Stroud v. Chicago, Milwaukee & St. Paul Ry. Co.

243 P. 1089, 75 Mont. 384, 1926 Mont. LEXIS 36
CourtMontana Supreme Court
DecidedFebruary 10, 1926
DocketNos. 5,830, 5,831.
StatusPublished
Cited by22 cases

This text of 243 P. 1089 (Stroud v. Chicago, Milwaukee & St. Paul Ry. Co.) is published on Counsel Stack Legal Research, covering Montana Supreme Court primary law. Counsel Stack provides free access to over 12 million legal documents including statutes, case law, regulations, and constitutions.

Bluebook
Stroud v. Chicago, Milwaukee & St. Paul Ry. Co., 243 P. 1089, 75 Mont. 384, 1926 Mont. LEXIS 36 (Mo. 1926).

Opinion

*389 MR. JUSTICE STARK

delivered the opinion of the court.

The above actions arose out of a collision between a Nash truck and a locomotive engine hauling a west-bound freight train of the defendant company, which occurred at what is known as the Main Street crossing in Baker, Montana. The truck in question belonged to the plaintiff Stroud.
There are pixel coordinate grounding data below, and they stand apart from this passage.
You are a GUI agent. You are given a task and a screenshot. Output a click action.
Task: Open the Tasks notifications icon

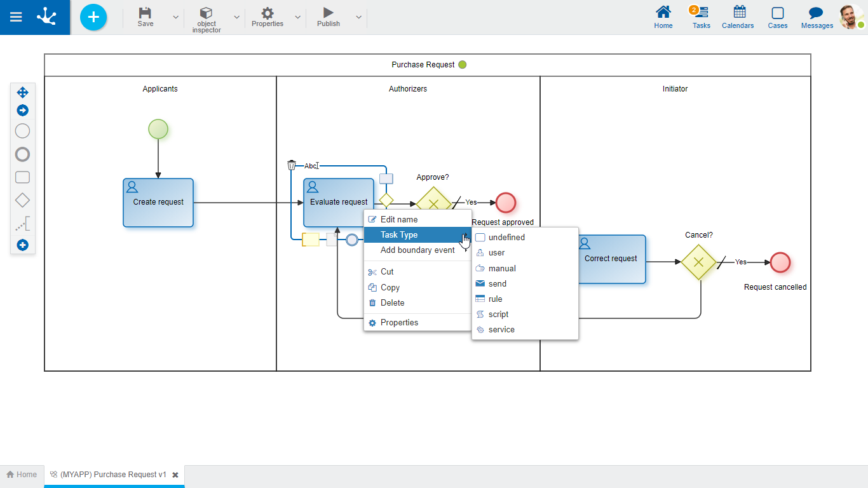701,13
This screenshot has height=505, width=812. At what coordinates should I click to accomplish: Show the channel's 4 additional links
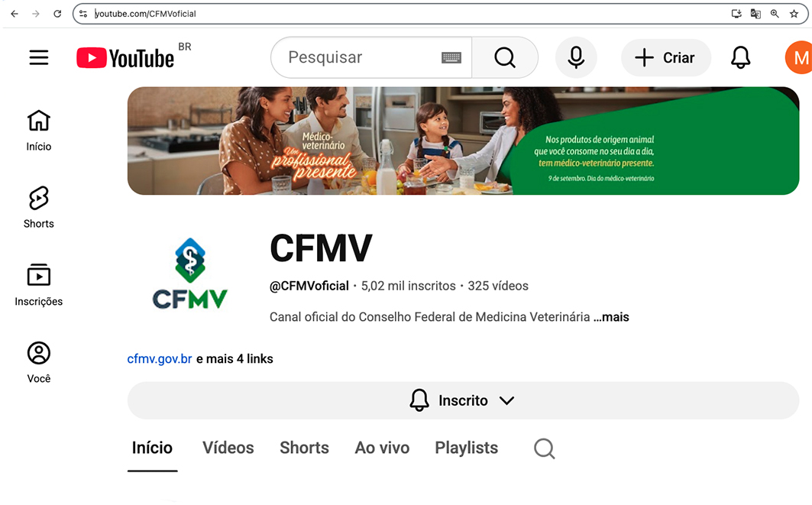235,359
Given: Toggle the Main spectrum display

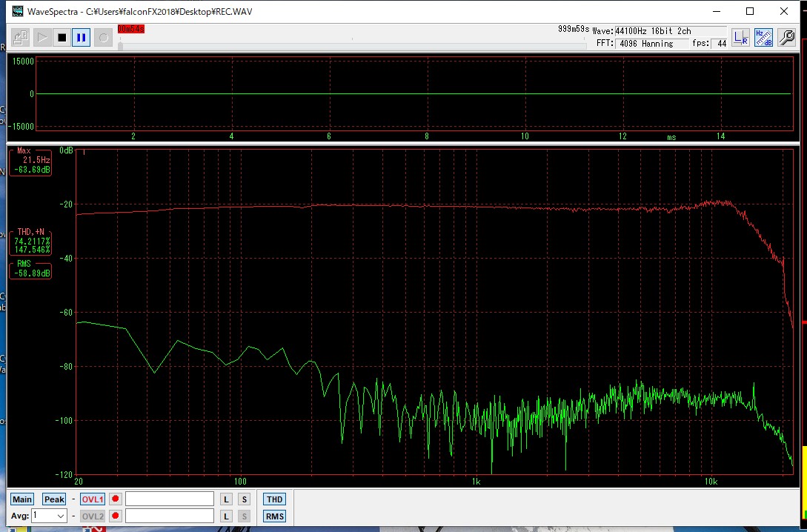Looking at the screenshot, I should pos(22,499).
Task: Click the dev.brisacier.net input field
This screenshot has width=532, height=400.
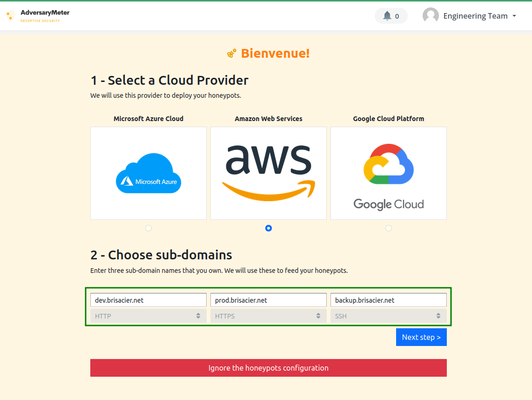Action: click(x=148, y=300)
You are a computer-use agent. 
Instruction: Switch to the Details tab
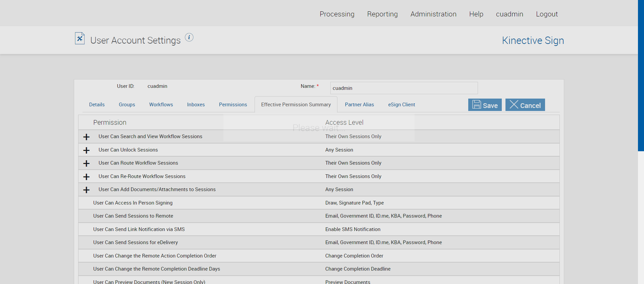coord(97,105)
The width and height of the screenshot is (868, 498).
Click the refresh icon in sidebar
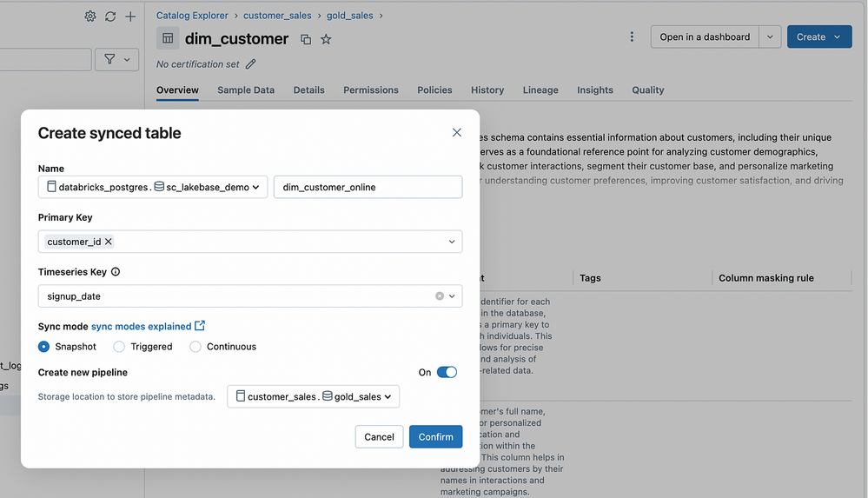coord(110,17)
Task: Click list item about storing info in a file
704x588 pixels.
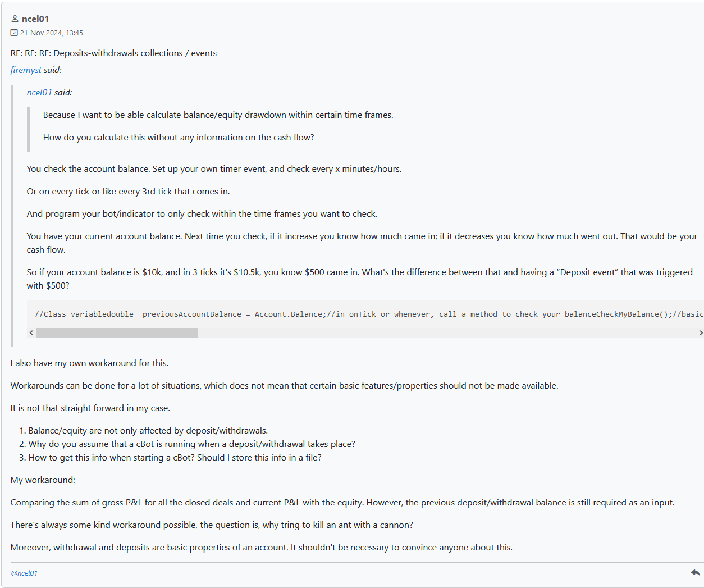Action: (175, 458)
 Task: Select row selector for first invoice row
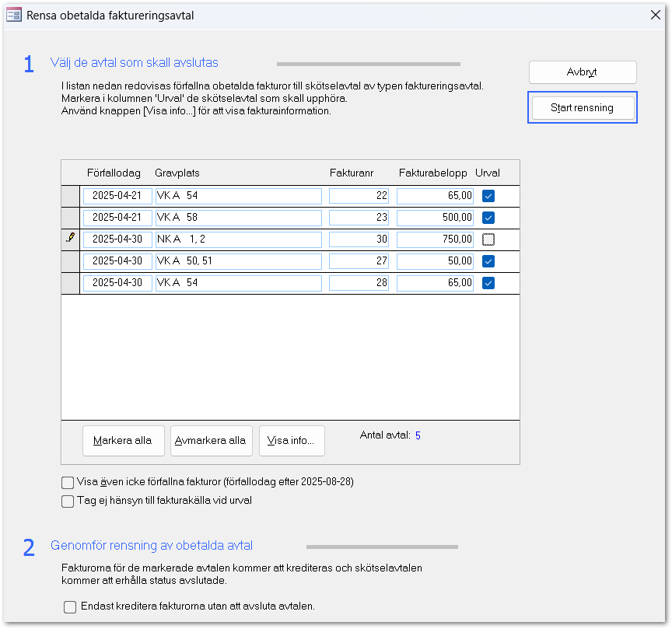tap(71, 196)
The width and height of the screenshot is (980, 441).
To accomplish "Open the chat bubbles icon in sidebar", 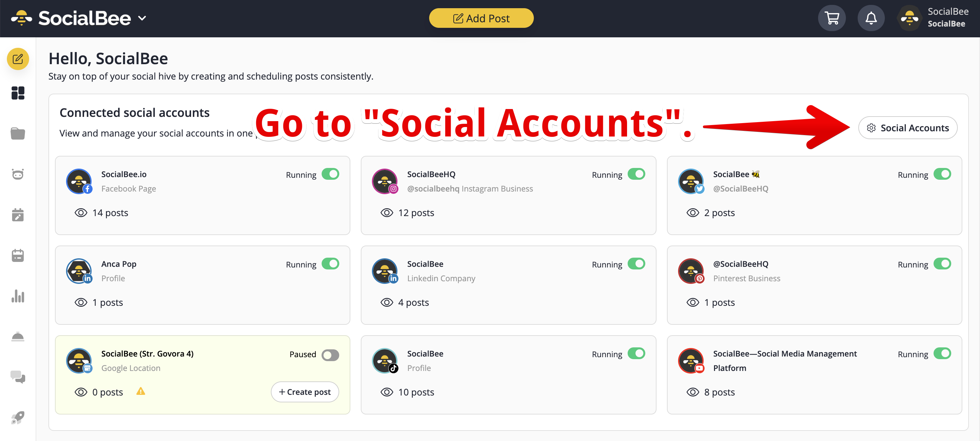I will pos(18,377).

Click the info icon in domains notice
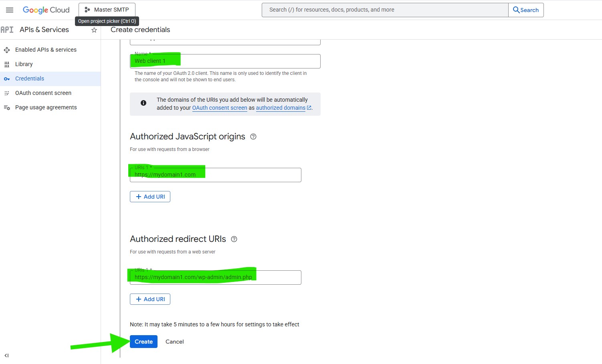tap(143, 103)
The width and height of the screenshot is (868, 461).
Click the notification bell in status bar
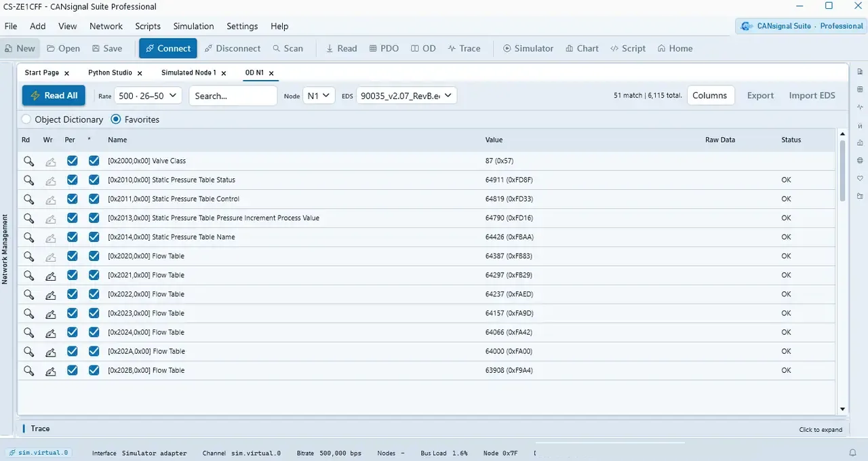point(853,453)
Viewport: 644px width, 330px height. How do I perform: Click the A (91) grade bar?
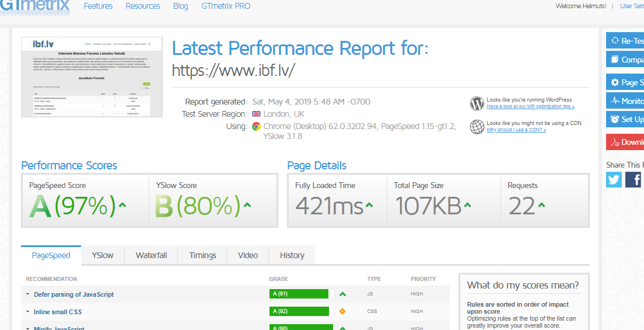[x=299, y=294]
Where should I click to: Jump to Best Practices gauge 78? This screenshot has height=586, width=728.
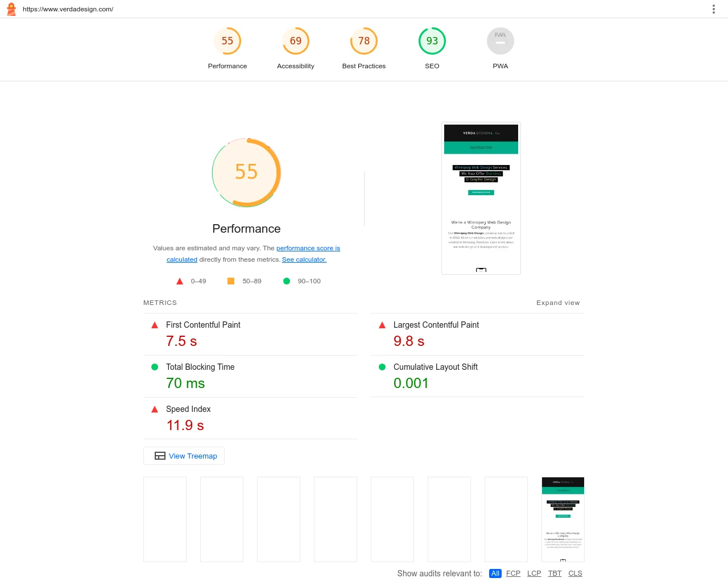(364, 42)
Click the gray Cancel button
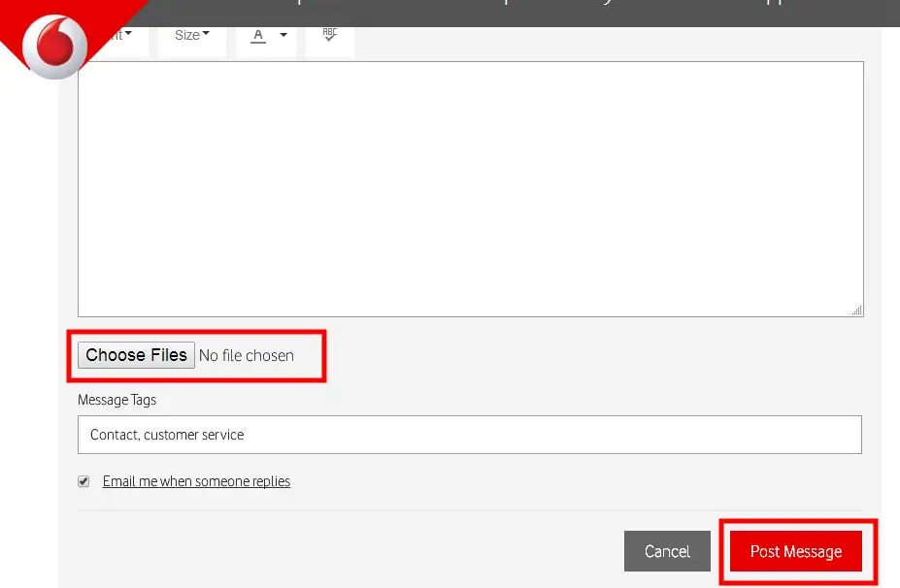900x588 pixels. (667, 551)
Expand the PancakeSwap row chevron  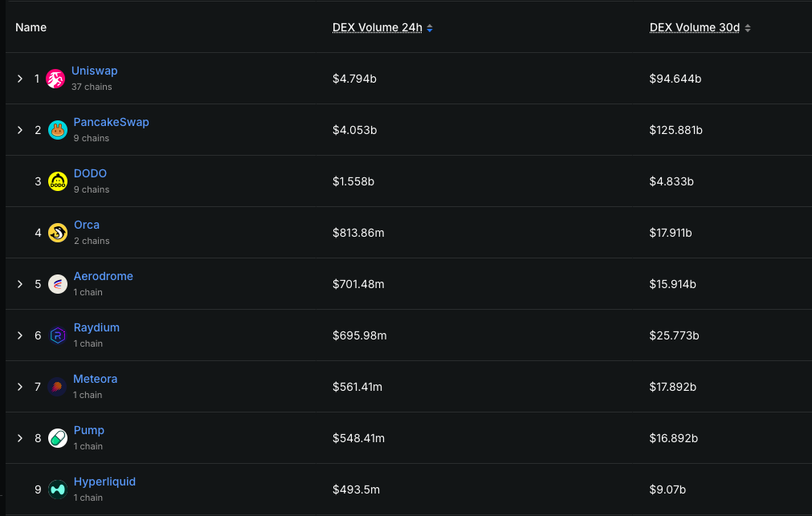click(20, 130)
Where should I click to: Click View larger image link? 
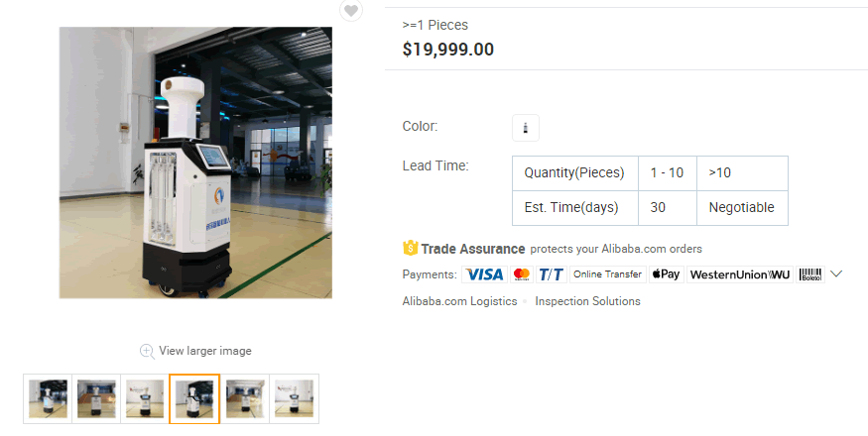click(x=204, y=351)
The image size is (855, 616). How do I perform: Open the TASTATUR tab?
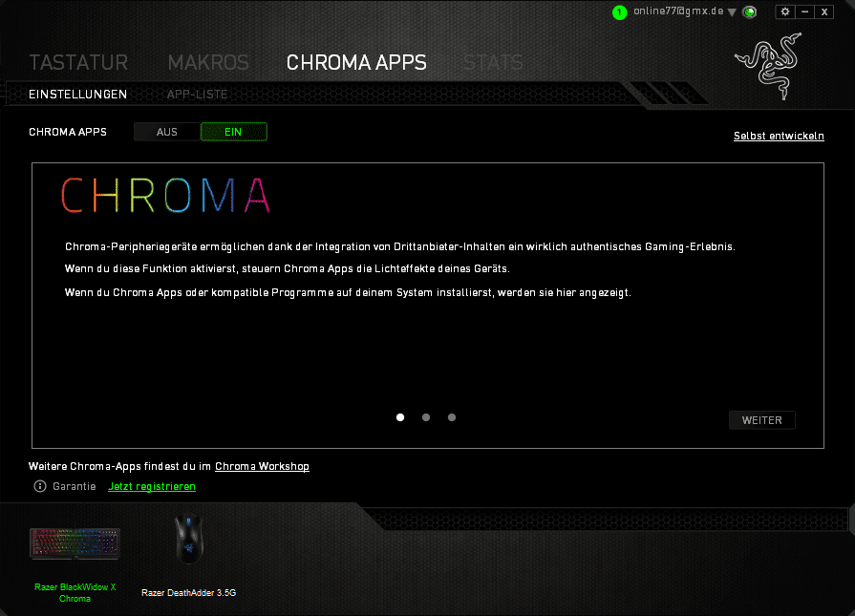(78, 63)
It had a four-wheel drive, four-wheel brakes, the front wheels equipped with chains, and was used by the plaintiff Stroud in trucking and hauling timbers. At the time in question he was employed about the business of the plaintiff Harris. Stroud brought this action for damages to the truck, and Harris brought his action to recover for personal injuries sustained by him.

Except as to the damages claimed, the issues in the two cases were the same, and by stipulation they were tried together in the lower court. In each case the negligence charged against the defendant was the failure to blow the whistle or sound the bell of the locomotive in accordance with the provisions of section 6521, Revised Codes of 1921, as the train approached the crossing.

The answers denied generally the negligence alleged in the complaints, and set up, as affirmative defenses, contributory negligence on the part of the plaintiff in each case. The cases *390 were tried to a jury. At the close of all the evidence, defendant moved for a directed verdict in each case, which was denied. The jury returned a verdict in favor of the plaintiff in each case, upon which judgments were entered. After defendant’s motions for new trials had been overruled, it appealed from the judgments, and the appeals have' been consolidated.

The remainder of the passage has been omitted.